Dabei ist das effektiv eine Holocaust-Leugnung. Wenn man Leute als Nazis beschimpft, weil sie kein schönes Webdesign haben oder Mitarbeiter auffordern, Backups von ihren Festplatten zu machen, ist das eine drastische Negierung der Verbrechen, der Morde.

Und das finde ich am schlimmsten: Linke machen „Nazis” inzwischen durch den inflationären Über- und Dauergebrauch zum running Gag, zum Pop-Art-Begriff. Kinder halten das längst für ein allgemeines Schimpfwort wie „Depp”, das keinen historischen Inhalt mehr hat.

Zu meiner Zeit gab es die Punker und die Popper, die sich so als Gegenpositionen betrachteten, wobei die Punker einfach inhaltslos waren und nur irgendwie gegen Konventionen verstoßen und Leute provozieren und schockieren wollten, ohne irgendwas zu kapieren.

Es wird nicht mehr lange dauern und Leute, die zu dämlich sind, irgendwas zu kapieren, und auch keine politischen Ziele oder Positionen haben, allein zur Provokation in Hakenkreuzen rumlaufen.
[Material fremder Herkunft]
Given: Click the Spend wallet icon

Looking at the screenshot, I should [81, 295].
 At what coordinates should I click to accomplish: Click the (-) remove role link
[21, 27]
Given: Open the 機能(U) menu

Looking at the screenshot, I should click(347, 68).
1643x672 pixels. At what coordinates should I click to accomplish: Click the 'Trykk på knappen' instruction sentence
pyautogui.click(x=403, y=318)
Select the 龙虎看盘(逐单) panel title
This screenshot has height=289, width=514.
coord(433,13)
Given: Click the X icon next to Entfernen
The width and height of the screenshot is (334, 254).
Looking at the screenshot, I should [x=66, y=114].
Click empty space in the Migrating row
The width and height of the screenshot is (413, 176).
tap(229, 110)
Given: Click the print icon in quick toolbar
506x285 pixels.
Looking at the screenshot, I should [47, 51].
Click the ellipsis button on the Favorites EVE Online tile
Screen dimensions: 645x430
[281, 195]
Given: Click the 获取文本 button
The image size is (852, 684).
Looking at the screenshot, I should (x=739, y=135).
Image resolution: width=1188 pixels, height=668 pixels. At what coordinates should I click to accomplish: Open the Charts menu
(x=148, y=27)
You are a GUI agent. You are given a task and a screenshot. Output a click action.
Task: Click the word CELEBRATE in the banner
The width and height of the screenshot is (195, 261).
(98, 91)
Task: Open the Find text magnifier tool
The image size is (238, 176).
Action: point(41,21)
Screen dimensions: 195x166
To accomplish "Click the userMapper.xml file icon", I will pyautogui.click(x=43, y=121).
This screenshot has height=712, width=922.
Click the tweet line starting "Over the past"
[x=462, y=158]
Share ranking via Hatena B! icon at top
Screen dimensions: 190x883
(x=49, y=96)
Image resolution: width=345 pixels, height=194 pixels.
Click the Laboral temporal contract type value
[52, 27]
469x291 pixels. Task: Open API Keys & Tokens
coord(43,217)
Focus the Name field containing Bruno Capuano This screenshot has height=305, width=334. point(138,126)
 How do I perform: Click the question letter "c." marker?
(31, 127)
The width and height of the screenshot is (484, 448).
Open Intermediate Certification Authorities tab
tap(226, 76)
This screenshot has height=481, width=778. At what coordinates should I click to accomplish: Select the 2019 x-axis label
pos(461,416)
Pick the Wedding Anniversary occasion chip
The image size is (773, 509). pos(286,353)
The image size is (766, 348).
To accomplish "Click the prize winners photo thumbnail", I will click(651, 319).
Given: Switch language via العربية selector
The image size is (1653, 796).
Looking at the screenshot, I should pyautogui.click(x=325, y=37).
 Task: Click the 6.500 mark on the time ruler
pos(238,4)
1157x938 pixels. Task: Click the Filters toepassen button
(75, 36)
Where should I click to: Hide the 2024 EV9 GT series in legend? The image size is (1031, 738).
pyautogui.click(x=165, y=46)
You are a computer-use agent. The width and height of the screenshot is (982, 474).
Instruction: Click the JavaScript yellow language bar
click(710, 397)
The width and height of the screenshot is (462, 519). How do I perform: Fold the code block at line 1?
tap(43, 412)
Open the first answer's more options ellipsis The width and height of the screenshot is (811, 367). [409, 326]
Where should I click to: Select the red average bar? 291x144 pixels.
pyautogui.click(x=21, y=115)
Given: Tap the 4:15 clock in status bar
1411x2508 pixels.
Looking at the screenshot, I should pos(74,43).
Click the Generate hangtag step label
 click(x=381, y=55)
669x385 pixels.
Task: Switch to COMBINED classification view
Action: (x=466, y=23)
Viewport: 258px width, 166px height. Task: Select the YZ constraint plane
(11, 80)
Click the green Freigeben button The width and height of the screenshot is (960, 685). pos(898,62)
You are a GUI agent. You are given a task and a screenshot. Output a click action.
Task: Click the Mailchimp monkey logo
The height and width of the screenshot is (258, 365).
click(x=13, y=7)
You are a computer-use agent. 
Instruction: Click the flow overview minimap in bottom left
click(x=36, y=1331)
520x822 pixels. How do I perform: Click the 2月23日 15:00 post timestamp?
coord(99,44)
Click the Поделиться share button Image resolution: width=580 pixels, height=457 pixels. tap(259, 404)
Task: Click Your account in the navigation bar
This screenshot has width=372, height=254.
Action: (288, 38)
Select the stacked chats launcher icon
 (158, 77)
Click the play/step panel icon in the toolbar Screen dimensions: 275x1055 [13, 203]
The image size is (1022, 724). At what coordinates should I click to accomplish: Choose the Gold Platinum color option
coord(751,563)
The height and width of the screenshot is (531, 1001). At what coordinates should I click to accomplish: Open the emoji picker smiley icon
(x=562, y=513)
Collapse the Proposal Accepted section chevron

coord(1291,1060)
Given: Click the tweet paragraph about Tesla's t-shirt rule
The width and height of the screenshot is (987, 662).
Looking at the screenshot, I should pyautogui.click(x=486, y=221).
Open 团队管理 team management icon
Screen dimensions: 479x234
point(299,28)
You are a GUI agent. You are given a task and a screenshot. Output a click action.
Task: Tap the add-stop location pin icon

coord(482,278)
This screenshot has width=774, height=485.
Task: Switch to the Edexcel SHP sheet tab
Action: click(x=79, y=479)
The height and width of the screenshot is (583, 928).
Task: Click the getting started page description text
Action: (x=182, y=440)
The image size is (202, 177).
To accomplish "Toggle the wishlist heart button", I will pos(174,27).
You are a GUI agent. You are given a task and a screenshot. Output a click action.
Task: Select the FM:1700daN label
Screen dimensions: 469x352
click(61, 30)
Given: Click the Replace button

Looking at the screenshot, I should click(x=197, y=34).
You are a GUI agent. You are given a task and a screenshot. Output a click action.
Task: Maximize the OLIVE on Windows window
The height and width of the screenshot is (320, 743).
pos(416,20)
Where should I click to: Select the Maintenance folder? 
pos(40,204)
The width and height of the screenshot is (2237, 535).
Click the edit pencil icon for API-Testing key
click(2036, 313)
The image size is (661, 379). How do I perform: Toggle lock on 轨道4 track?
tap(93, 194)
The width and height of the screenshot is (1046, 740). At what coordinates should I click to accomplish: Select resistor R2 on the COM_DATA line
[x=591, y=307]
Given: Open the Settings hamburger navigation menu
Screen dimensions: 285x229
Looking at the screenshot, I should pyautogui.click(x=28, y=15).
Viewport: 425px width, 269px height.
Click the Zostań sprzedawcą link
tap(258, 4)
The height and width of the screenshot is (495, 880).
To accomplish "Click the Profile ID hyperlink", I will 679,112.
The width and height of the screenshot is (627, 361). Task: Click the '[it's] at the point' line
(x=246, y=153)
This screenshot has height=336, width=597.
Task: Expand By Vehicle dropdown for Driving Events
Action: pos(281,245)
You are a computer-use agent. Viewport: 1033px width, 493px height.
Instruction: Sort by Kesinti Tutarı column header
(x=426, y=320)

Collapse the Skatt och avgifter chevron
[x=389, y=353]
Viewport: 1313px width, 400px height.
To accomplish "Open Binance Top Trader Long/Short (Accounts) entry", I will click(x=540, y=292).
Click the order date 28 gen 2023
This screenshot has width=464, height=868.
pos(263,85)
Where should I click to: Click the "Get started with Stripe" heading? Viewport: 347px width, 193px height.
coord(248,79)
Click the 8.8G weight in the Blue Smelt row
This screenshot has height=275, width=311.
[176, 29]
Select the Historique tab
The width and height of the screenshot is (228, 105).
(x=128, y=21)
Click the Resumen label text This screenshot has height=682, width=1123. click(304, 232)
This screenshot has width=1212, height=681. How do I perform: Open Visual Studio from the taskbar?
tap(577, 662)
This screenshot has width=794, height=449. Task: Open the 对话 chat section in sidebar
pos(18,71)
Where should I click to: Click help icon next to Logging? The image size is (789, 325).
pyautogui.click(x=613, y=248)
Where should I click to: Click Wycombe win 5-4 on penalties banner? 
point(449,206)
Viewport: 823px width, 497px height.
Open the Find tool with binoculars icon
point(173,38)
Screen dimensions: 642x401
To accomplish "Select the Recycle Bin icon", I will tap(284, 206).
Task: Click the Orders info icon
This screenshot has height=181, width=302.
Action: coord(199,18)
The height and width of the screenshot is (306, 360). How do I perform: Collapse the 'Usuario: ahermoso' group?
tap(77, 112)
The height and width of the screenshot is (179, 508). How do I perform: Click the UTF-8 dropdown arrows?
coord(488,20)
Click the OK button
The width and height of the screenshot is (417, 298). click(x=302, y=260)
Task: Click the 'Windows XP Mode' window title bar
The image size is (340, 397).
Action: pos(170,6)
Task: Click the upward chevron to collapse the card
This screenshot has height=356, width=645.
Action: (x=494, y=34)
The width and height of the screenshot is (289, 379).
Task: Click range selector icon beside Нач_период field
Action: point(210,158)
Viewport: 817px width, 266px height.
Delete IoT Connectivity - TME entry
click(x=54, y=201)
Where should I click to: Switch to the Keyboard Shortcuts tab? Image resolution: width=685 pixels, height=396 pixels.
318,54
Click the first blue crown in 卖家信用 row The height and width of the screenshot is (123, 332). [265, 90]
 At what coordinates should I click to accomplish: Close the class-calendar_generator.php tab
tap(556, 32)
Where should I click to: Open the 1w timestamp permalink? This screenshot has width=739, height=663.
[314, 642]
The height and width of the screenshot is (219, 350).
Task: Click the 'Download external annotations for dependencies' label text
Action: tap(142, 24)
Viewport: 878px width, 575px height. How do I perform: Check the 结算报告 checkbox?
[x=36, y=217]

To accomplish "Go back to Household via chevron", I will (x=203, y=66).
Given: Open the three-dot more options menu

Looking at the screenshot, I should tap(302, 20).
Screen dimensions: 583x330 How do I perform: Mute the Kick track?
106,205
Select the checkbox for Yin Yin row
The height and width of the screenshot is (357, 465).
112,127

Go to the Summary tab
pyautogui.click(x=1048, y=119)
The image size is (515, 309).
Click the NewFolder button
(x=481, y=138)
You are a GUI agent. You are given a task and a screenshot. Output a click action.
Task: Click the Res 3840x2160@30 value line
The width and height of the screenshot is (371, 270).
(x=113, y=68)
Es ist eine historische Katastrophe, dass Linke das Thema Nazis quasi zu einem Pop-Art-Zeitgeist-Dauerphänomen machen, das jeder Semantik verlustig gegangen ist. Noch vor wenigen Jahren hätte man sich vor Gericht gewehrt, wenn man als Nazi bezeichnet worden wäre. Inzwischen hat man dafür nicht mehr als ein Achselzucken übrig.

Das wird noch eine Weile so gehen und dann werden die Leute das nicht mehr hören und sehen können und wollen, dann wird das zuviel.

Oder anders gesagt: Linke und ihre Rhetorik sind wie Arschgeweihe in der Endphase. Irgendwann sind sie nur noch lächerlich, aber man bekommt sie nicht mehr weg.